The remaining Americanos live off the land in small mountain villages dotting the
peninsula. They grow coconuts, coffee, mangos and citrus fruits for sale. Their churches
are easily identified along the narrow dirt roads: small, often windowless, wood-frame
buildings perched on stilts or cinderblocks, immaculately clean, with pitched roofs,
wooden pews and doors at both ends. On Friday and Saturday nights and Sunday
mornings the churches are generally filled to capacity with worshipers of all ages singing
hymns -- in English. WHAT TO CONSIDER FOR A VISIT TO SAMANA Getting
There
You should fly to Samana from the airport in Puerto Plata, avoiding Santo Domingo if
possible. Continental, American and Pan American offer one to five flights daily, for
about $350 round trip. (Dominicana Airlines, which also flies to the Dominican Republic,
has erratic service.) The flight to Samana is by small plane, arranged through a travel
agent, for about $115 round trip. Rental cars are available at the airports, but Dominican
drivers are often terrifying, and the last leg of the road to Samana is in poor condition.
Where to Stay
There are many small, inexpensive though rather plain hotels in Samana. Representative
is the Hotel Nilka (4 Calle Santa Barbara; 809-538-2245) in the center of town. Rooms
are small and spare, with nothing more than a chest of drawers, bed and small window.

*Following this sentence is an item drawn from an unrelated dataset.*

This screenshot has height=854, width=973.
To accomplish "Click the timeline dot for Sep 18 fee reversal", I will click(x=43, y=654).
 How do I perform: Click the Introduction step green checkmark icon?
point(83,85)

Some rooms are air-conditioned; hot water is erratic. About $15 a night for two.
The best in-town rooms are at the Hotel Tropical Lodge (8 Avenida de la Marina;
809-538-2480). Run by a French couple, this hotel overlooking the bay has clean, airy
rooms, a grassy courtyard, a small lounge with bar and a hospitable atmosphere; $32 for

two, including breakfast.


A half-hour drive from Samana, in the village of Las Terrenas, is El Portillo Beach Club,
a large resort, which probably offers the best accommodations in the region. About $200
a night for two with breakfast, lunch and dinner, unlimited drinks and access to such
activities as bicycling, tennis and scuba-diving equipment. Motorcycling, horseback
riding and diving lessons available at extra cost. Since there are no telephones, El Portillo
must be contacted through its offices in Santo Domingo (Post Office Box 646, Santo
Domingo, Dominican Republic; 809-688-5715). Where to Eat
American visitors will feel most at home at Morgans Restaurant (36 Avenida Franciso
del Rosario Sanchez; 809-538-2576). Under the auspices of the owner, Wally Bryan, an
American who has lived in Samana for six years, the entrees range from Texas chili to
curried chicken. Dinner for two about $30.

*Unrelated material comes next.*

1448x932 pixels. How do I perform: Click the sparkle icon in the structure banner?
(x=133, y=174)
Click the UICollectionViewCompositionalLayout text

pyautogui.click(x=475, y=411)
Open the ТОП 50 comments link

La Mata Rosada (5 Malecon; 809-538-2400) serves seafood dishes and regional
specialties. Most of the tables are outdoors under a large awning lined with hanging
plants. Dinner for two with wine is about $25.
L'Hacienda (6 Avenida de la Marina; 809-538-2383) serves French and regional cuisine.

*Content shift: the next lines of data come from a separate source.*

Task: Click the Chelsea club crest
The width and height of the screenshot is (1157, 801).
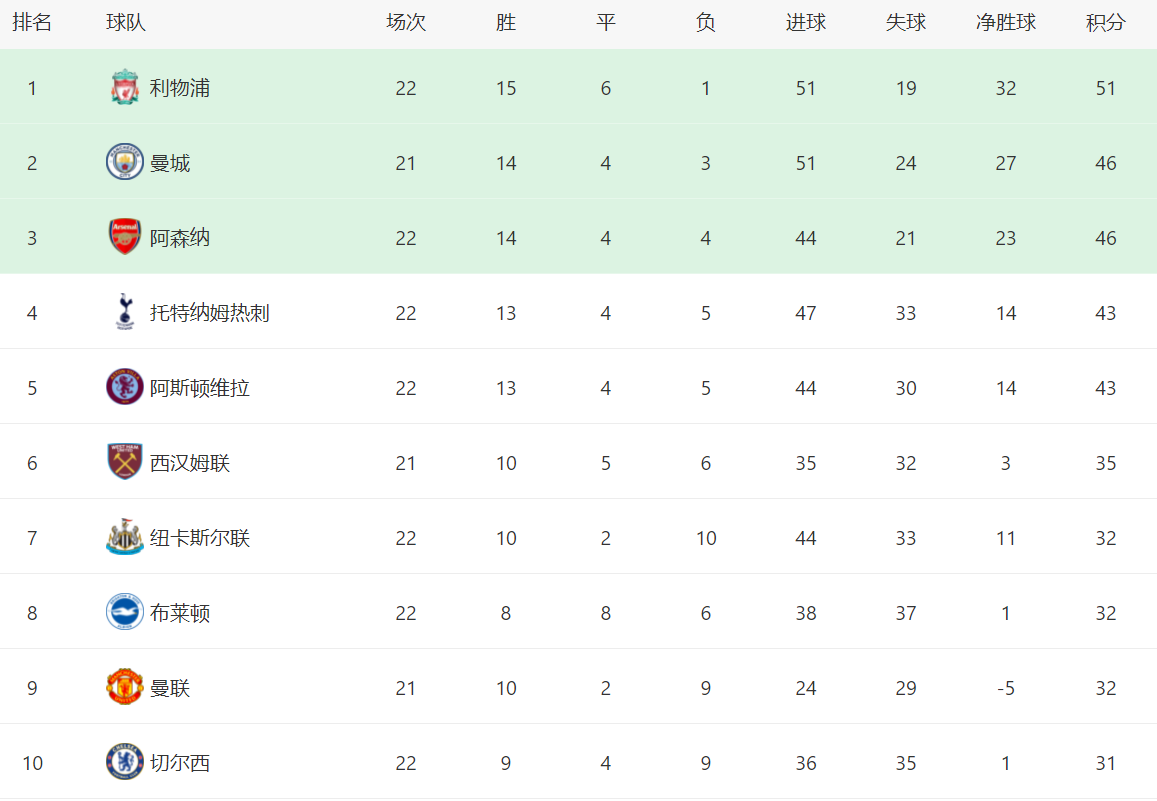Action: click(125, 762)
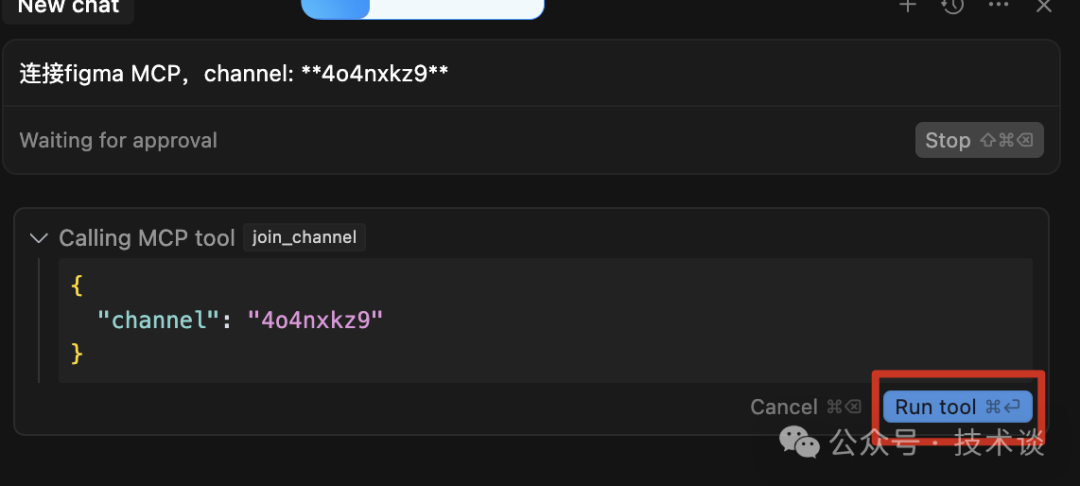Screen dimensions: 1080x486
Task: Click the shortcut glyphs on the Stop button
Action: point(1006,140)
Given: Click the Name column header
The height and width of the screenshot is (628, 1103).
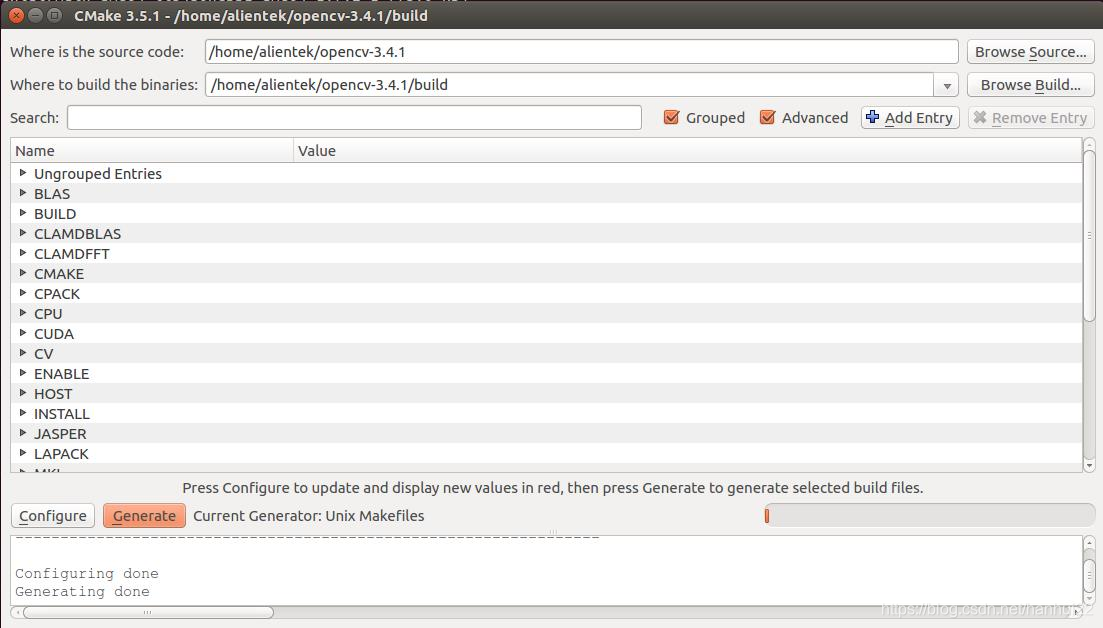Looking at the screenshot, I should pos(150,150).
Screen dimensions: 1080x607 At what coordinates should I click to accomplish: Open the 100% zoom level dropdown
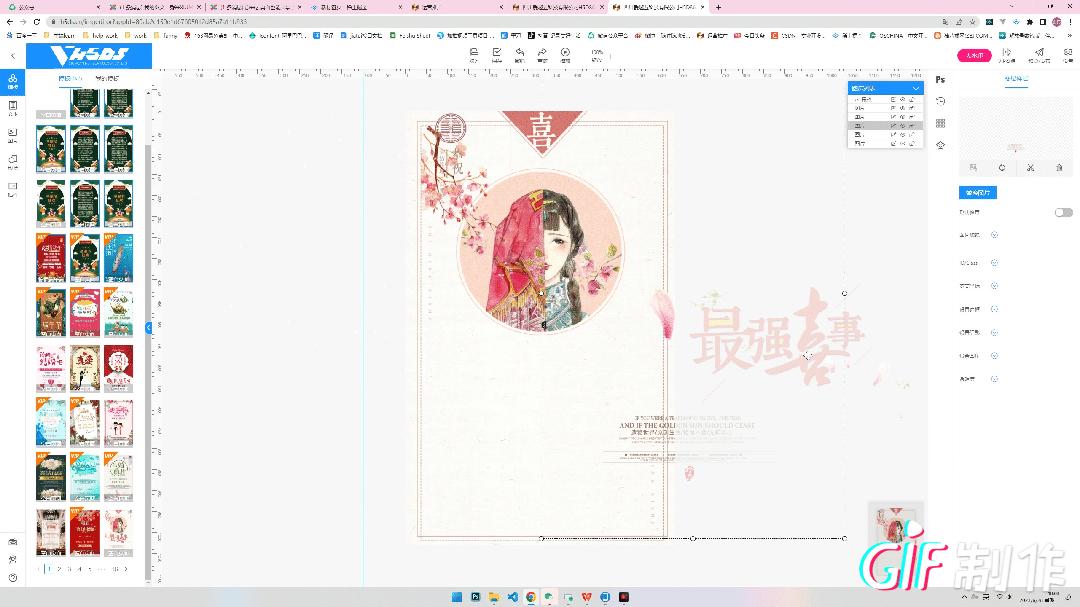point(597,55)
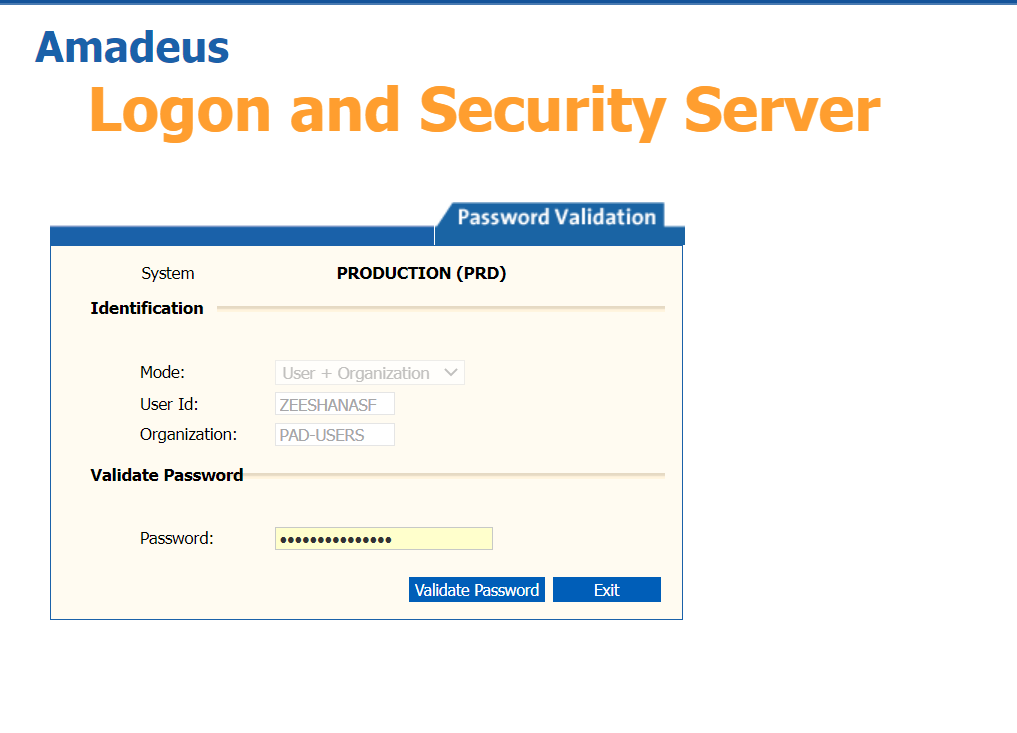Click the Validate Password section divider line
The image size is (1017, 733).
pyautogui.click(x=454, y=475)
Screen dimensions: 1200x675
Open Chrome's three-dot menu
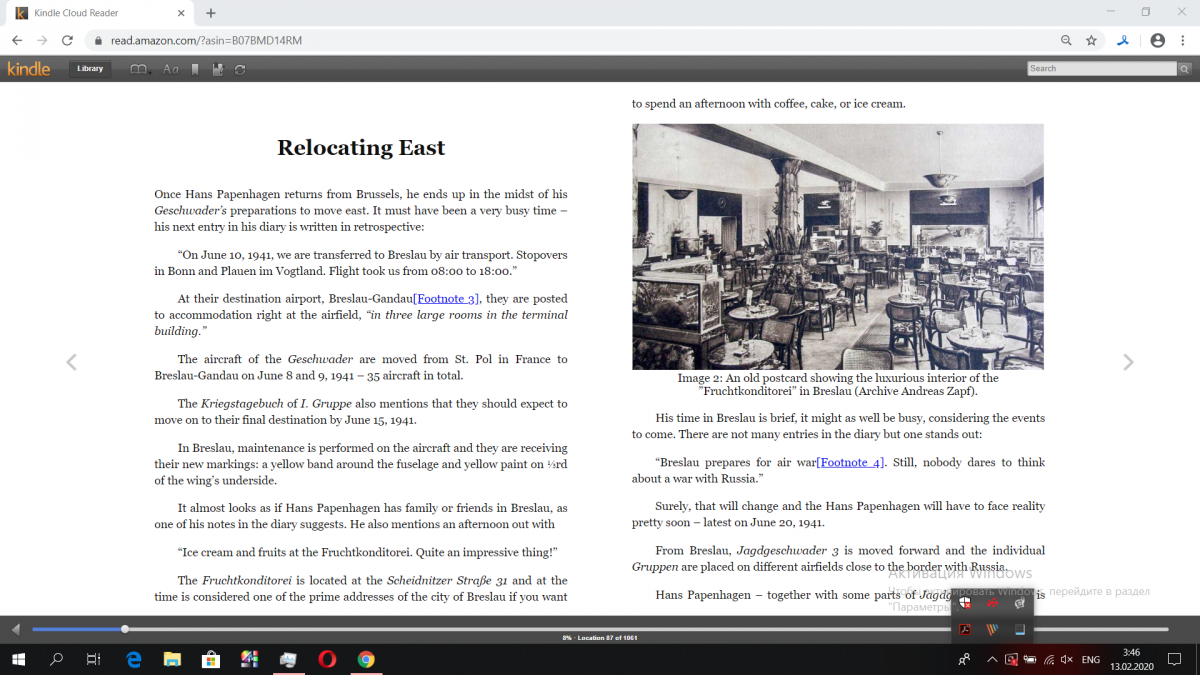[1183, 40]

Although it does not overlook the bay, it boasts the most elegant setting in town. The
French owners and native waiters and chefs provide warm, friendly service. Dinner for
two about $30.
High on the hill overlooking the bay and the town is the Restaurant Chino (21 Avenida
Chasereaux; 809-538-2215), serving both regional Caribbean specialties and Chinese
food. Walls, tables and high arching ceiling are made of the same heavily laquered
mahogany, grown in the wilds of the peninsula. Dinner for two with beer about $20.
What to Do
Almost all recreational activity originates at the docks, where guides, taxi drivers and
ship captains congregate. Fees are negotiable.
A good way to take advantage of the recreational possibilites is to stop at the Samana
Tourist Service (5 Avenida Malecon; 809-538-2740), the only Government-licensed
travel agent in the province. Typical prices are about $30 a person for a day-trip to Cayo
Levantado, $30 a person for horseback riding, $125 a person for deep-sea fishing and $40
a person for whale watching. The rates include the cost of food, drink and an Englishspeaking guide. Usually a minimum number of passengers is required, so be prepared to
travel with strangers.
Moto Marina Rental (3 Avenida Malecon; 809-538-2302) rents motorcycles. Rates range
from about $3 an hour to $20 a day. Credit cards accepted. G. S.